The use of a challenge model should give a meaningful indication of the inflammatory state in a population rather than the assessment of markers during steady state.16 In such a model, the ability of a subject to recover from a challenge would be assessed at multiple sampling points. This way, a pattern can be observed. Comparing the patterns of healthy and AP subjects could give valuable information about the influence of AP on the resilience of a subject. Unfortunately, such models are not available yet. However in a modified challenge model that is, an intervention model, samples can be taken from AP subjects before and after a treatment after which the data should be analysed with dependent statistical tests. This will give information about changes in the background expression of BOIs. Measuring multiple times within one subject should also decrease the risk of confounding factors. Indeed, if endogenous or exogenous modifiers remain stable during the course of the study, they will become part of the background expression. Therefore, each subject is in essence his/her own control and if during the course of the study his/her condition does not change, then the inclusion criteria could be less strict than when data are compared between subjects. Full medical histories and intra-oral examination of study participants will be essential. A medical history should comprise data on gender, age, body mass, physical (in)activity, genetics, pregnancy, smoking, diet, use of medications and other factors, such as emotional stress, pollution, viral infection and sleep behaviour.16

Conclusion

It is important to assess whether AP has an effect on the expression of particular BOIs because AP may contribute to the development of co-morbidities or existing pathology. The most important markers that indicate the transition of an acute inflammation to a chronic inflammation are the cytokine IL-6 and the acute phase protein CRP. The episodic nature of certain chronic inflammatory diseases is accompanied by changes in the balance in serum and other tissue fluids of pro-inflammatory cytokines such as: TNF, IL-1 IL-17A, IL-17F, anti-inflammatory cytokines TGF-beta, IL-10, IL-25 (IL-17E), cytokines involved in cell mediated immunity against intracellular pathogens (for example, IFN-γ) and mediators of soft tissue remodeling, MMPs, etc, and particularly of notably bone turnover: sRANKL, OPG, ICTP and osteocalcin which also makes these useful molecules to consider as BOIs. In an intervention study design, resolution of AP could be evaluated successfully by the expression of biomarkers of inflammation or the lack thereof.

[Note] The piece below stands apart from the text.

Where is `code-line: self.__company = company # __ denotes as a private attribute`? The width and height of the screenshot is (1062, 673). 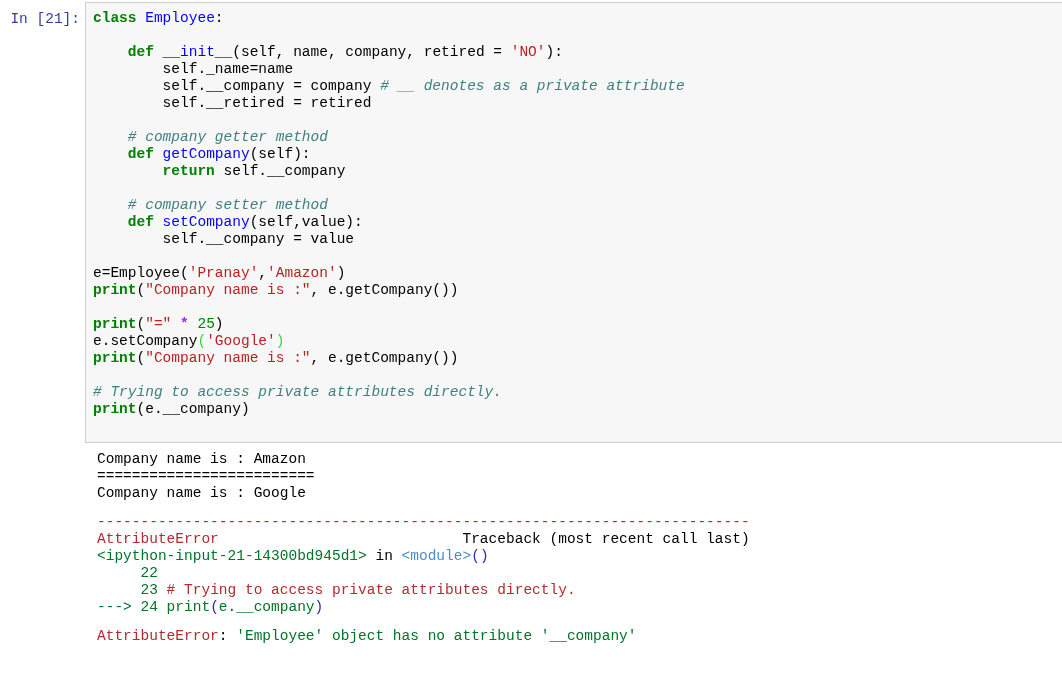 code-line: self.__company = company # __ denotes as a private attribute is located at coordinates (423, 86).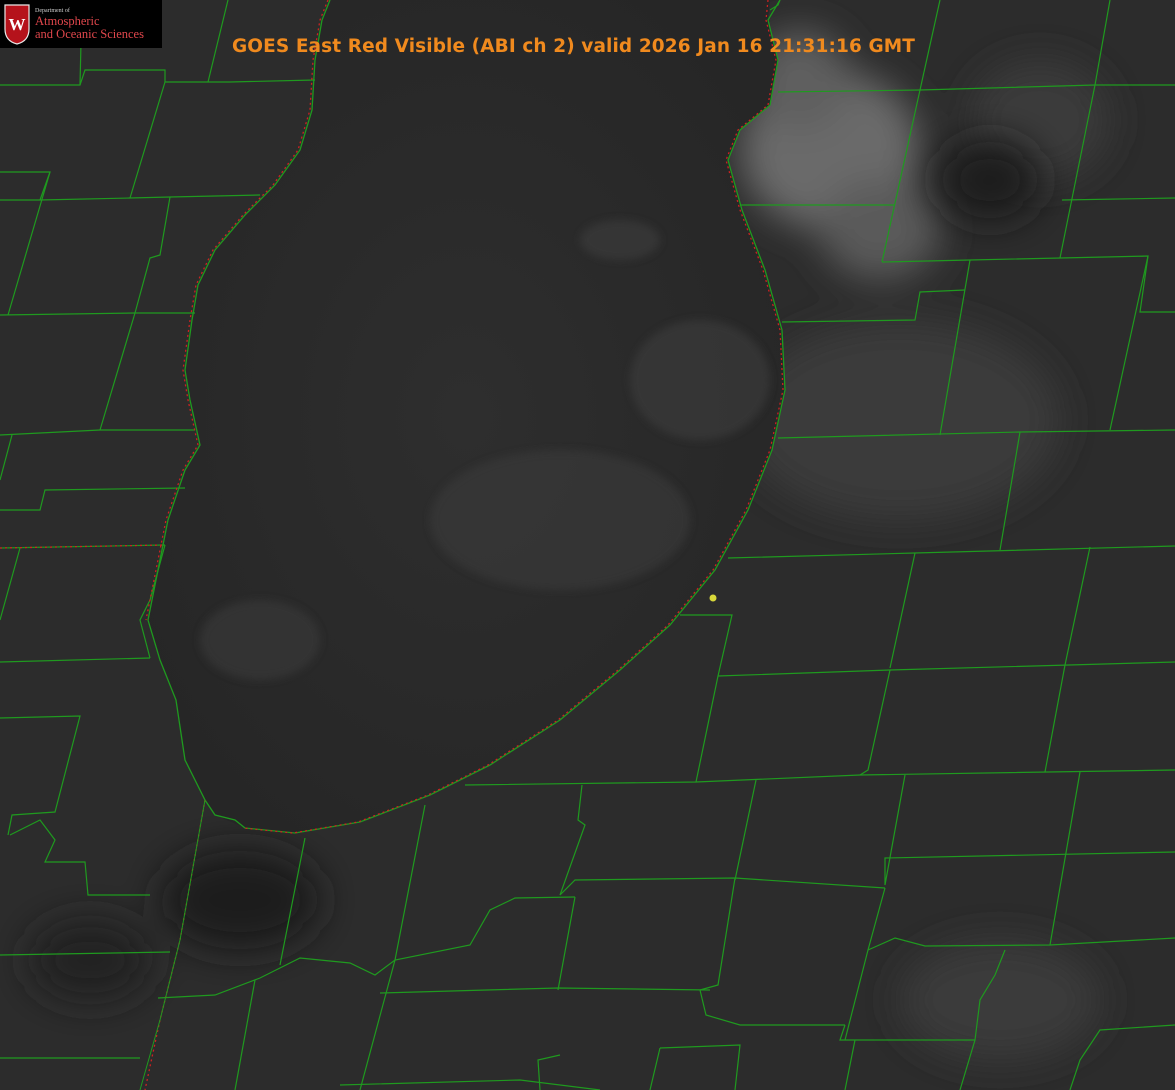 Image resolution: width=1175 pixels, height=1090 pixels. I want to click on logo-name-line2: and Oceanic Sciences, so click(90, 34).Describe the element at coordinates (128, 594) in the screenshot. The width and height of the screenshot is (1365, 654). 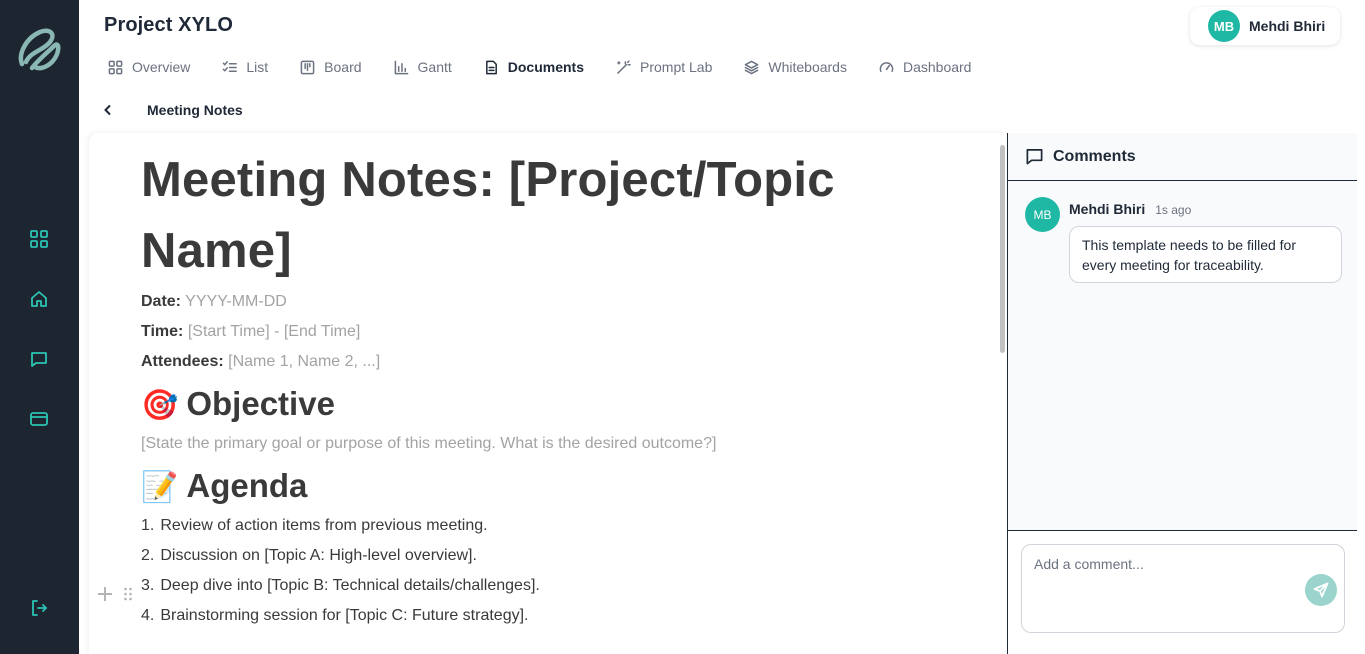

Once this technology has been refined, it will be valuable in the decision making of whether or not to treat a persistent endodontic infection. It may also be a useful (additional) tool to diagnose AP as at present, intra-oral radiographs play an important role in the diagnosis of AP. However, with a sensitivity of only 50% in diagnosing AP, they are not very accurate. Cone beam computed tomography technology (CBCT) is more sensitive, but a much higher dose of ionising radiation is required which tends to argue against a routine use of CBCT.28

Apical periodontitis and its possible effect on systemic health is a recurring theme in dentistry. If science is to solve this dilemma then it is necessary that the definition of AP, as well as the tools to evaluate the presence or absence of AP, are precise. Only then, will one be able to generate meaningful and comparable data in the future.